You can do this by simply adding it to your regular laundry but make sure you have enough spare so you never have to leave the house without it.
Washing jeans is a highly contentious subject. This is because different jean manufacturers and types of jeans have different needs.
Levi’s CEO Chip Bergh believes their jeans never need washing aside from ‘spot washes’, but the general consensus is that jeans are washed every 10 wears.
However, newer jeans with a combination of denim and elastic will need to be washed more regularly as the synthetic fibres aren’t as resistant to bacteria.
Consider washing combination cotton/synthetic jeans after every five wears and avoid the tumble dryer to ensure they keep their shape.
Even though we most often use towels when we’re at our cleanest, towels get dirty over time as the wet surface is the ideal surface for bacteria to develop.
To keep your towels at their cleanest, they should be washed every 2-3 uses.
However, towels can most often be used for up to a week as long as they are dried completely in between uses.
Your duvet will typically need dry cleaned or washed professionally due to its size and you should aim to do this every three months.
This keeps dust mite levels to a minimum and also helps sanitise your duvet after you’ve been sweating and shedding skin in it as you sleep.
Different types of clothing item have different requirements but for everyday items like t-shirts and underwear, you should wash these after every use.
Wearing t-shirts and tops for too long can cause sweat stains, bacteria build-up and food remnants even if you don’t really do much throughout the day.
As a general rule, you should wash your bra after every three wears.
This is because sweat build-up under the arms and the cups is an excellent breeding ground for bacteria and can develop an excess of yeast.
This can lead to skin irritation and bacterial infection if you’re not careful.
However, excessive washing should be avoided too. Since bras are often made of sensitive materials like elastic, over-washing or over-heating can cause them to lose shape and sag.
To avoid this, wash your bras at around 30 degrees and don’t put them in the tumble dryer.

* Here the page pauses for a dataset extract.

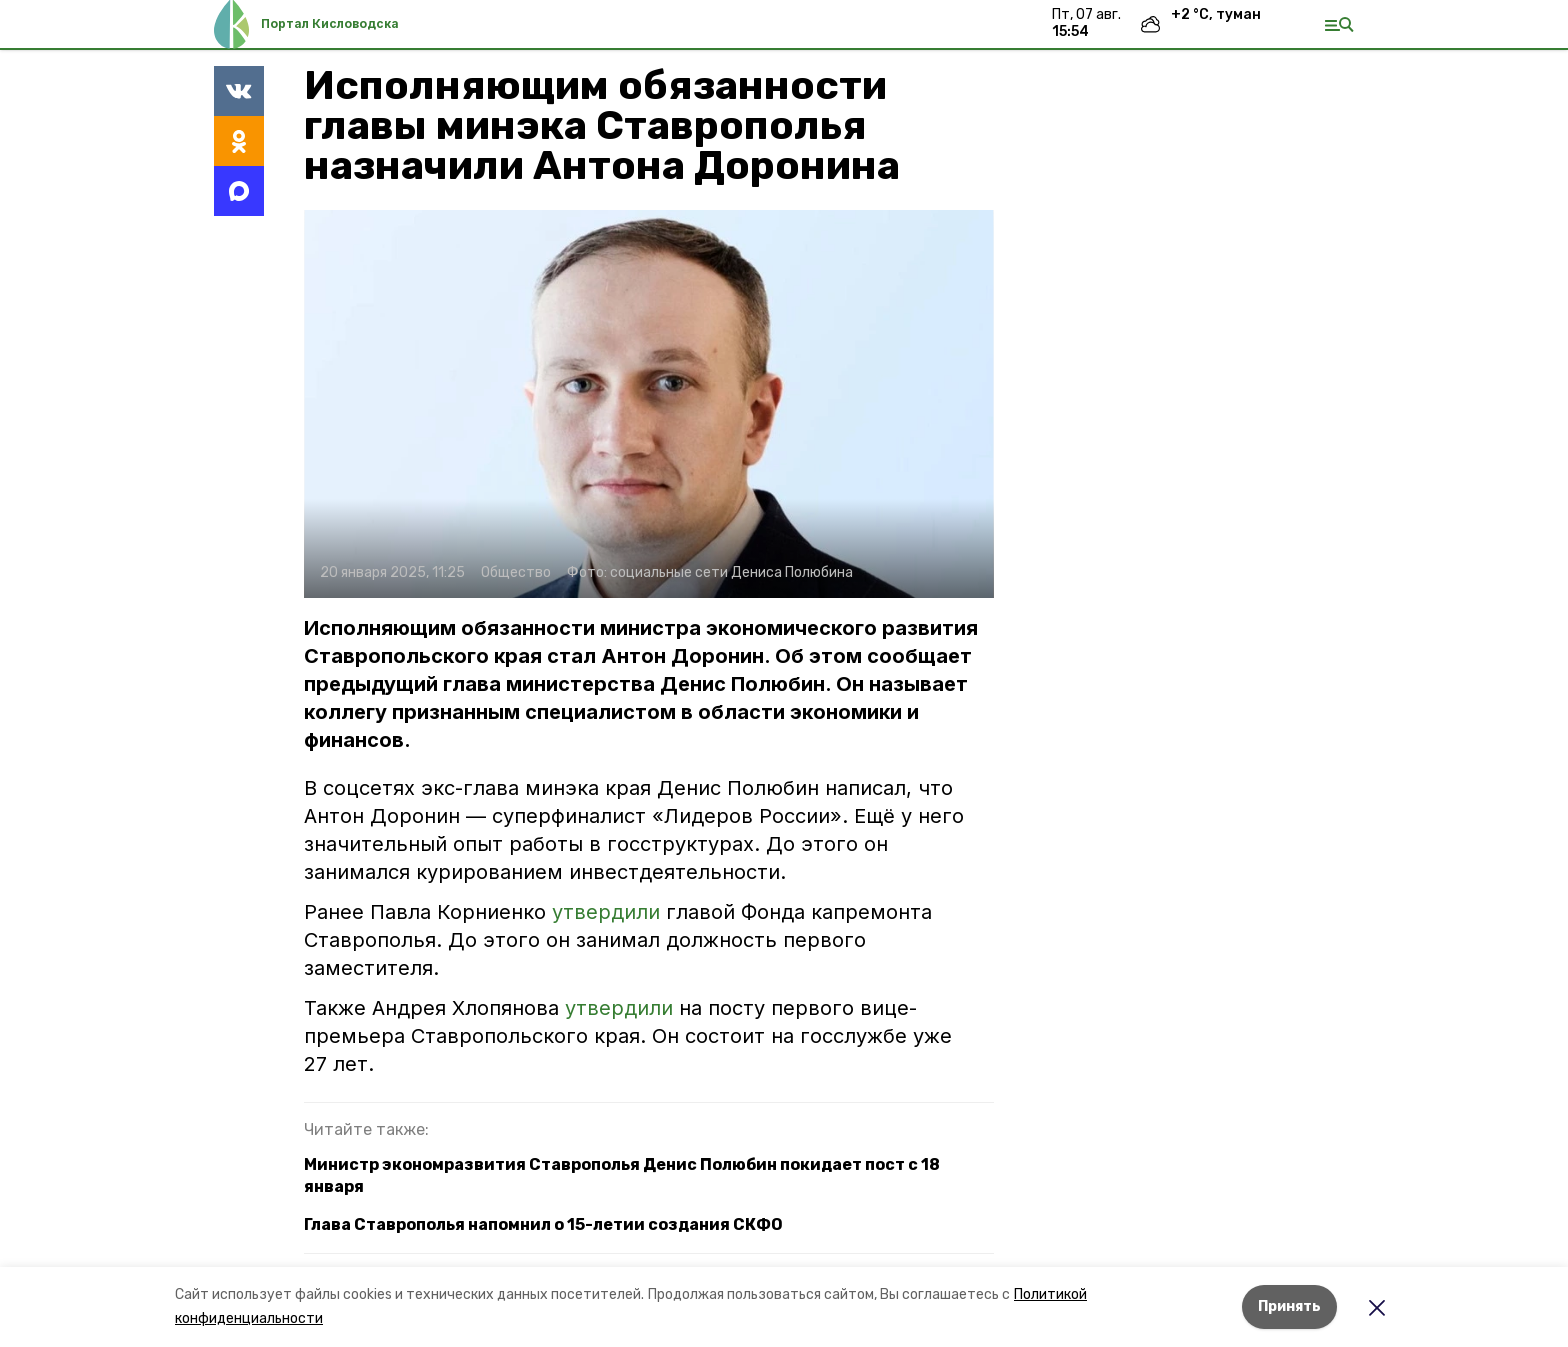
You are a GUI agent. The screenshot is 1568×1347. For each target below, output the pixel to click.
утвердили (609, 912)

Many standard pillows can be machine washed and should be done so every four months.
Wash pillows at 30 degrees on a low spin cycle and let air dry before sleeping on them.
Memory foam pillows or feather down pillows will need special attention, so always follow the label instructions when cleaning these items.
Standard mattress protectors should be washed every two months but may need to be cleaned more regularly if spillages occur.
Similarly to pillows, if your mattress topper contains memory foam or down you will need to pay special attention to the care instructions to avoid ruining the quality.
Curtains collect dust and absorb odours over time so a regular freshening up can keep your home looking its best.
You should try to vacuum your curtains once a week and have them washed every few years.
Some curtains may be machine or hand washable at home but for delicate fabrics like velvet, silk, velour or other more complex curtains, you’ll probably need them dry cleaned.